Problem statement: Return all of the data exactly as given.

Input data:

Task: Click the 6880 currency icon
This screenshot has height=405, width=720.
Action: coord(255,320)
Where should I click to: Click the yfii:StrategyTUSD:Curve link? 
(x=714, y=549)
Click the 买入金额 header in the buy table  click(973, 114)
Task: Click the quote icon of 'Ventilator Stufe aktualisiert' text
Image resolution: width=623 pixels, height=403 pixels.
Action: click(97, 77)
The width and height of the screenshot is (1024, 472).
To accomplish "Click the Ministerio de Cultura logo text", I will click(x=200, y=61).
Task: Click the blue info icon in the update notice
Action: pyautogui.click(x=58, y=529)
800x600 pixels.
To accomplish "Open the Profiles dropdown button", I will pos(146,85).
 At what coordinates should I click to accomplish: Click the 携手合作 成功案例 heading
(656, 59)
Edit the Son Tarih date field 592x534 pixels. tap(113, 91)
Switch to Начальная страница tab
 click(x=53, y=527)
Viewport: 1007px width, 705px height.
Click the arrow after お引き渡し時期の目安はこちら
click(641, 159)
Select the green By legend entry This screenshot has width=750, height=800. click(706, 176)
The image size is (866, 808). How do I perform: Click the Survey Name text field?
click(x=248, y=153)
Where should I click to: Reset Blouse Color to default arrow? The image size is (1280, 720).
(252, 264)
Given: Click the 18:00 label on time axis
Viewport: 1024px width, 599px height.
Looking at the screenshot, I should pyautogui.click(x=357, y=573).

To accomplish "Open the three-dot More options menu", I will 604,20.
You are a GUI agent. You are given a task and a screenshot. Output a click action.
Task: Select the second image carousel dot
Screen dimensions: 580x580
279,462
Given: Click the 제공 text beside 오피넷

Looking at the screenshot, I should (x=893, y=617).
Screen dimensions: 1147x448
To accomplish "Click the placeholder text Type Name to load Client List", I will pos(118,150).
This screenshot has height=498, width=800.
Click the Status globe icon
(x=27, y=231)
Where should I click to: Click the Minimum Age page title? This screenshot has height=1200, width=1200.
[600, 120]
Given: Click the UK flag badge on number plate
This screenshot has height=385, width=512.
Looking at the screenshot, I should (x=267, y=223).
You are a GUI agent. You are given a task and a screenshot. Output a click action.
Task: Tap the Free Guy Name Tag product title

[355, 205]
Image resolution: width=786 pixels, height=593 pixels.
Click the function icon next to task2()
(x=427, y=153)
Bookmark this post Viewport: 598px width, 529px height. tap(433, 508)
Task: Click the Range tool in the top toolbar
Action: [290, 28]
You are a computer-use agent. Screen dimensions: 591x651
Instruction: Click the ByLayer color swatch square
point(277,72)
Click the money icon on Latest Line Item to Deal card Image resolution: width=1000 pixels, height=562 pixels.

Expected answer:
Task: Click the 6880 currency icon
This screenshot has height=405, width=720.
Action: coord(255,320)
Where should I click to: Click the yfii:StrategyTUSD:Curve link? 
(x=714, y=549)
Click the 买入金额 header in the buy table  click(973, 114)
Task: Click the quote icon of 'Ventilator Stufe aktualisiert' text
Image resolution: width=623 pixels, height=403 pixels.
Action: click(97, 77)
The width and height of the screenshot is (1024, 472).
To accomplish "Click the Ministerio de Cultura logo text", I will click(x=200, y=61).
Task: Click the blue info icon in the update notice
Action: pyautogui.click(x=58, y=529)
800x600 pixels.
To accomplish "Open the Profiles dropdown button", I will pos(146,85).
 At what coordinates should I click to accomplish: Click the 携手合作 成功案例 heading
(656, 59)
Edit the Son Tarih date field 592x534 pixels. tap(113, 91)
Switch to Начальная страница tab
 click(x=53, y=527)
Viewport: 1007px width, 705px height.
Click the arrow after お引き渡し時期の目安はこちら
click(641, 159)
Select the green By legend entry This screenshot has width=750, height=800. click(706, 176)
The image size is (866, 808). How do I perform: Click the Survey Name text field?
click(x=248, y=153)
Where should I click to: Reset Blouse Color to default arrow? The image size is (1280, 720).
(252, 264)
Given: Click the 18:00 label on time axis
Viewport: 1024px width, 599px height.
Looking at the screenshot, I should pyautogui.click(x=357, y=573).

To accomplish "Open the three-dot More options menu", I will 604,20.
You are a GUI agent. You are given a task and a screenshot. Output a click action.
Task: Select the second image carousel dot
Screen dimensions: 580x580
279,462
Given: Click the 제공 text beside 오피넷

Looking at the screenshot, I should (x=893, y=617).
Screen dimensions: 1147x448
To accomplish "Click the placeholder text Type Name to load Client List", I will pos(118,150).
This screenshot has height=498, width=800.
Click the Status globe icon
(x=27, y=231)
Where should I click to: Click the Minimum Age page title? This screenshot has height=1200, width=1200.
[600, 120]
Given: Click the UK flag badge on number plate
This screenshot has height=385, width=512.
Looking at the screenshot, I should (x=267, y=223).
You are a GUI agent. You are given a task and a screenshot. Output a click action.
Task: Tap the Free Guy Name Tag product title

[355, 205]
Image resolution: width=786 pixels, height=593 pixels.
Click the function icon next to task2()
(x=427, y=153)
Bookmark this post Viewport: 598px width, 529px height. tap(433, 508)
Task: Click the Range tool in the top toolbar
Action: [290, 28]
You are a computer-use agent. Screen dimensions: 591x651
Instruction: Click the ByLayer color swatch square
point(277,72)
Click the money icon on Latest Line Item to Deal card Image resolution: width=1000 pixels, height=562 pixels.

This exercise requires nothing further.